Álvaro de Campos escreveu, no seu poema “Lisboa com suas casas”, acerca das cores das casas de Lisboa e encontrou nelas apenas monotonia. Desafiando a opinião do poeta, este é um olhar sobre as cores de três dos mais típicos e intimistas bairros de Lisboa. Abram-se os olhos, então, para as cores da Mouraria, da Graça e de Alfama.
As Escadinhas da Saúde, com o Martim Moniz a seus pés, não me enganaram: um olhar de relance, ainda cá de baixo, e tive a certeza de que o caminho a partir daqui seria feito sempre a subir. Quando cheguei ao topo das escadas, no coração da Mouraria, fui recebida por dois grisalhos cabelos à janela: o Sr. Henrique e a sua esposa, que me ajudaram a orientar a caminhada. A subida pareceu imediatamente ter valido a pena, já que este encontro fortuito indiciava que estes seriam bairros cheios de gente simpática e hospitaleira.
À direita da janela do Sr. Henrique, a rua levou-me desde a Mouraria até à Graça. Aqui, ao subir a Calçada de Santo André, encontrei pela primeira vez os carris do amarelo eléctrico nº 28 - o circuito emblemático pela zona histórica de Lisboa e trazia muitos turistas de máquina fotográfica preta ao pescoço. Com o amarelo eléctrico misturavam-se os lilases, os vermelhos e os verdes dos grafitiis nas paredes que serviam como pano de fundo à sua passagem, num verdadeiro banquete cromático.
A cor da pele das pessoas também enriqueceu este banquete: um turbante branco numa pele cor de canela e o negro na pele de quem passava por mim acrescentaram ao pacato bairro lisboeta uma pitada de excentricidade e exotismo. Os azuis e brancos meios de transporte indianos, os tuc-tucs, também por aqui circularam, e eram uma das recentes atracções turísticas nestes bairros onde o subir e o descer por ruas íngremes era uma constante.
Voltei à esquerda, para subir pelo chão preto, branco e cinzento da Calçada da Graça, que me levou ao Miradouro Sophia de Mello Breyner. A placa dourada reluzente, afixada num dos muros, não deixou margem para dúvidas acerca do seu verdadeiro nome, mas este miradouro continuava a ser conhecido por todos como simplesmente... Miradouro da Graça.

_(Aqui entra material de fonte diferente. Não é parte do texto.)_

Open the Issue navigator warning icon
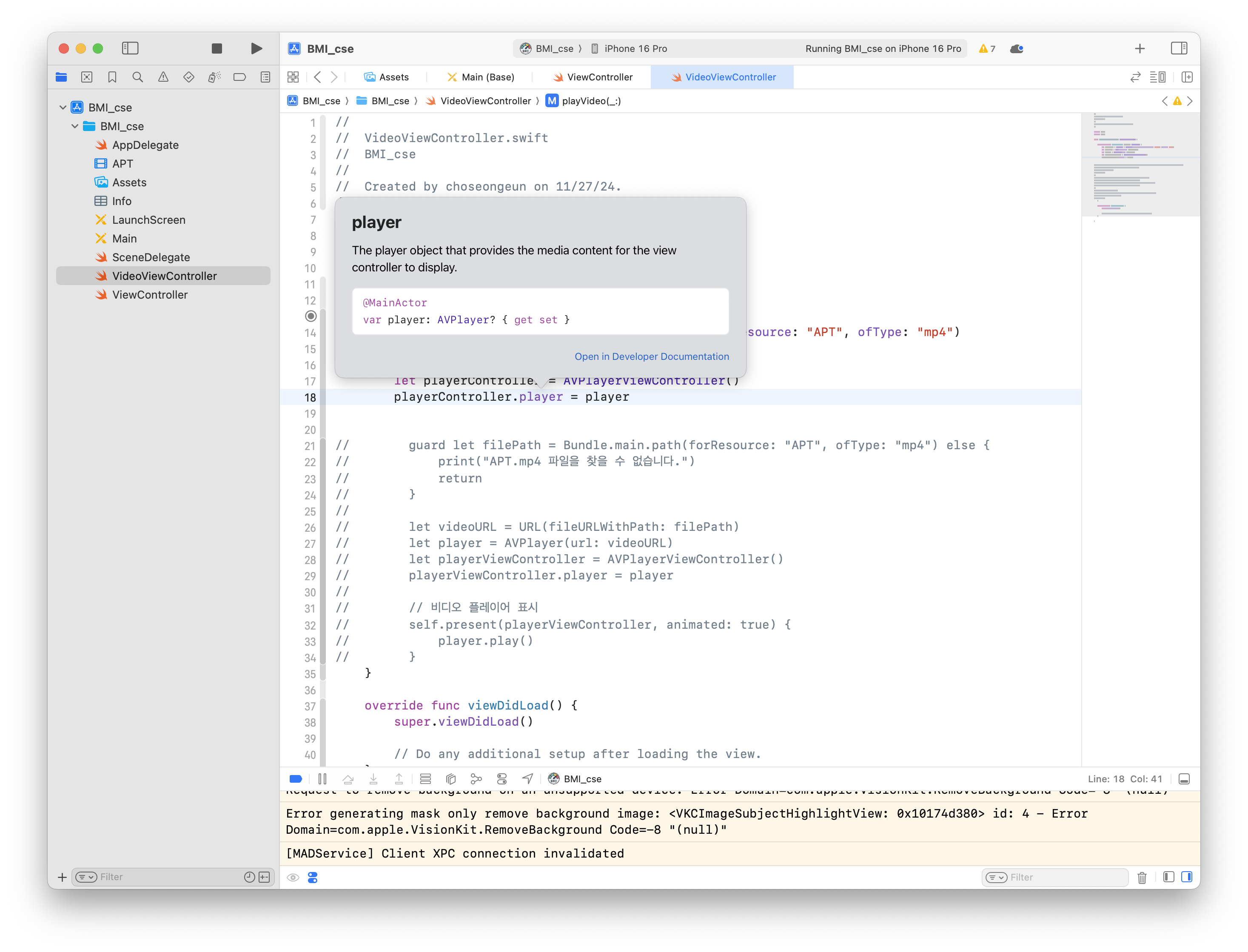 click(163, 77)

Na esplanada do Miradouro, o amarelo das cervejas passava incansável à minha frente, assente e tilintante nas bandejas prateadas dos empregados do quiosque. Os turistas adensavam-se aqui, à volta de uma bebida refrescante e à sombra das árvores frondosas. Os vendedores com negro na pele aproveitavam para tentar vender azulejos pintados de várias cores. E havia ainda muito mais para ver.
O Miradouro tinha também as cores de Lisboa inteira, no qual se precipitava. As casas que podiam muito bem ter servido de inspiração ao poeta - as casas laranja, azul berrante, verde gritante - saltaram-me à vista, e ouvi o poema “Lisboa com suas casas / De várias cores... / Lisboa com suas casas / De várias cores...” a passar na minha mente... E mais tipos de cor haveria, até ao Rio Tejo – num caminho, agora, sempre a descer.
O amarelo do eléctrico continuava acompanhar-me para dentro do bairro de Alfama, contrastando com as mil cores das roupas estendidas nas varandas. De uma janela entreaberta, com ripas de madeira verde e fazendo lembrar uma porta de um saloon num filme western, saía uma música cor-de-rosa de Yann Tiersen, um piano doce saído do filme da Amélie Poulain. O som cor de metal das badaladas do sino da Igreja de São Vicente de Fora fez-se ouvir, ao mesmo tempo que com o olhar encontrei o verde, o amarelo redondo e o vermelho de uma bandeira muito familiar, na janela de um segundo andar.
Na Calçadinha do Tijolo, um senhor à porta de uma mercearia com caixas de maçãs vermelhas e de alfaces verdes ajudava o condutor de um automóvel cinzento a fazer uma curva apertadíssima. Foram assim íngremes, escorregadias e sempre a descer as ruas que me levaram até se ver o azul magnético do Rio Tejo e a vermelha Ponte 25 de Abril.
O Rio Tejo e a Ponte 25 de Abril pareceram, depois desta caminhada, conter em si todas as cores: a roupa estendida nas varandas de Alfama, o cabelo dos habitantes mais idosos da Mouraria, os turbantes da Graça e o eléctrico.
A visão do poeta não se confirmou... Cidade de uma diversidade cromática que se torna num frugal banquete para os sentidos, Lisboa nunca conseguirá ser, apenas e só, monotonia.